Alan L Grant, University of Reading, Reading, RG6, United Kingdom, Stephen Belcher, Met Office, United Kingdom and A. J. George Nurser, National Oceanography Center, Soton, Southampton, United Kingdom
Abstract:
The depth of the Ocean Surface Boundary Layer (OSBL) is determined by processes, such as entrainment, absorption of solar radiation, shear at the base of the OSBL and submesoscale motions. It is important that the effects of these processes on the depth of the OSBL are represented in parametrizations. The OSMOSIS scheme, developed as part of the Ocean Surface Mixing Ocean Submesoscale Interaction Study, is a parametrization of the OSBL, which uses a prognostic equation to determine the depth to which mixing extends.

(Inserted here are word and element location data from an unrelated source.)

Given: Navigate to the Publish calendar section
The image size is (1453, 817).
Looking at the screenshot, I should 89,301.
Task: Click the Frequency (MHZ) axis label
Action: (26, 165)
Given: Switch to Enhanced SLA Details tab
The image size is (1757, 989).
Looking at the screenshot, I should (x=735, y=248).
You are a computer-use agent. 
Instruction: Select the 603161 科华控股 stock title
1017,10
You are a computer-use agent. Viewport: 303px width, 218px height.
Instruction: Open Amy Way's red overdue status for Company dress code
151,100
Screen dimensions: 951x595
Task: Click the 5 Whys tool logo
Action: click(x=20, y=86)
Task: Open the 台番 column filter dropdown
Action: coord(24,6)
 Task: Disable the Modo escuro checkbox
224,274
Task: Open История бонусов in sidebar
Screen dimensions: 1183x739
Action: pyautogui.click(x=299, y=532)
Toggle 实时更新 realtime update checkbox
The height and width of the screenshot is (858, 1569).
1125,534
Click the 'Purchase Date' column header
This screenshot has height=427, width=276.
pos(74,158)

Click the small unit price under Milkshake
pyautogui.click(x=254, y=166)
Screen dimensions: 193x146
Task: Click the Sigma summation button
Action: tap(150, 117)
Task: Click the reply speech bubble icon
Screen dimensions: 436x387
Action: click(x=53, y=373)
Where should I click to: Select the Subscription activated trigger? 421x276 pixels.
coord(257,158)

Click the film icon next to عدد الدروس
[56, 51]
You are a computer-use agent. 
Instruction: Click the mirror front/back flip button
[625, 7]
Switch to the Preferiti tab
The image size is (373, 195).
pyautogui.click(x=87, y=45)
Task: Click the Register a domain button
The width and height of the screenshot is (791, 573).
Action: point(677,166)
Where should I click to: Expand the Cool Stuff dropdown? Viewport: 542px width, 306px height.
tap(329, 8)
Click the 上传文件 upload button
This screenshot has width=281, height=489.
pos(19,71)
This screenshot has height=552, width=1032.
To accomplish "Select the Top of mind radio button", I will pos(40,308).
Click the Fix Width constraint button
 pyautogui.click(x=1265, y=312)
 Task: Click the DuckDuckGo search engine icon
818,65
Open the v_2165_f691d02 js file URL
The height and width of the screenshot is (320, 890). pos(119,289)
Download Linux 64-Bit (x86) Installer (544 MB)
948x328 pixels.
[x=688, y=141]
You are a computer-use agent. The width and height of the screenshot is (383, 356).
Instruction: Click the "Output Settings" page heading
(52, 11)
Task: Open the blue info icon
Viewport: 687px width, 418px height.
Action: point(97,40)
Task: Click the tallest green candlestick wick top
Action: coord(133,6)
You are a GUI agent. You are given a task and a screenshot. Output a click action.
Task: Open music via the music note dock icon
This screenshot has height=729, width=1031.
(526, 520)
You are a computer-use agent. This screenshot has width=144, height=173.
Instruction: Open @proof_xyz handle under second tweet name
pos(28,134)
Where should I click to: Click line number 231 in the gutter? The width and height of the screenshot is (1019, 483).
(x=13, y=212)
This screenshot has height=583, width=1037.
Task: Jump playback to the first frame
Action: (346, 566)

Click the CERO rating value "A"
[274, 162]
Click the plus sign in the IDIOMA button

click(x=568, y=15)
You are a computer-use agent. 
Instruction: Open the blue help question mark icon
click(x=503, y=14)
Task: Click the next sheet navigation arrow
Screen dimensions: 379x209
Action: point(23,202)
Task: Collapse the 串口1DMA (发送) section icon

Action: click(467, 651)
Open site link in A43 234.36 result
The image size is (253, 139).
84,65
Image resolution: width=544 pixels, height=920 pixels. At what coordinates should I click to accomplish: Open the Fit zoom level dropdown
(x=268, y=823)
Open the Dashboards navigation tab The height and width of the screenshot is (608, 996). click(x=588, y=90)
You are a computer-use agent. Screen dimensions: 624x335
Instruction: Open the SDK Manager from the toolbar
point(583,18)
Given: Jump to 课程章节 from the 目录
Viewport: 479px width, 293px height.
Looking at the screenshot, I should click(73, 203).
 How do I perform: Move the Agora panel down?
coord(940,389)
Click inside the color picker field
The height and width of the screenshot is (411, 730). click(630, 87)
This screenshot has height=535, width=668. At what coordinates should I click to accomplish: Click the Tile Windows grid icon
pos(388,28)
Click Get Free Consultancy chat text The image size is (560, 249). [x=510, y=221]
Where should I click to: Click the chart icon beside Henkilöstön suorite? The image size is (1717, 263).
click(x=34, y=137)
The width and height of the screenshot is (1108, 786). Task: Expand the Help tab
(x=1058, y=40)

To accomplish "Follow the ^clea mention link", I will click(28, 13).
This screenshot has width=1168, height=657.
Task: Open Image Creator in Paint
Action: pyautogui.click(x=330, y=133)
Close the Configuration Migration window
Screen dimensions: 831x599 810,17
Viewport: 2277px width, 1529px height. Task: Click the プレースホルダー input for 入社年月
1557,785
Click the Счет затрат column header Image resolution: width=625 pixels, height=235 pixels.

The equation for the depth of the OSBL in OSMOSIS scheme is obtained from the potential energy budget of the OSBL. For the entraining OSBL the resulting equation is similar to that used by mixed layer models. This poster shows how the equation can be modified to represent the effects of submesoscale motions or shear on the depth of the OSBL. The effects of submesoscale eddies, which tend to restratify the OSBL, are represented by the parametrization described by Fox-Kemper et al. The parametrization gives the vertical buoyancy flux associated with the submesoscale eddies, which can be incorporated into the equation for the OSBL depth. This poster shows that the modified OSMOSIS scheme reproduces the annual cycle of mixed-layer depth in the North-East Atlantic, observed during OSMOSIS (2012–13), in particular the behaviour of the mixed layer depth during the winter.

The parametrization of shear is based on the results of Grant and Belcher. In this case the OSMOSIS scheme is tested against results from large eddy simulations (LES), that use forcing due to Hurricane Francis. The results from the OSMOSIS scheme agree with the LES for locations on the left and right of the hurricane track, in particular, reproduucing the strong cooling on the right-hand side.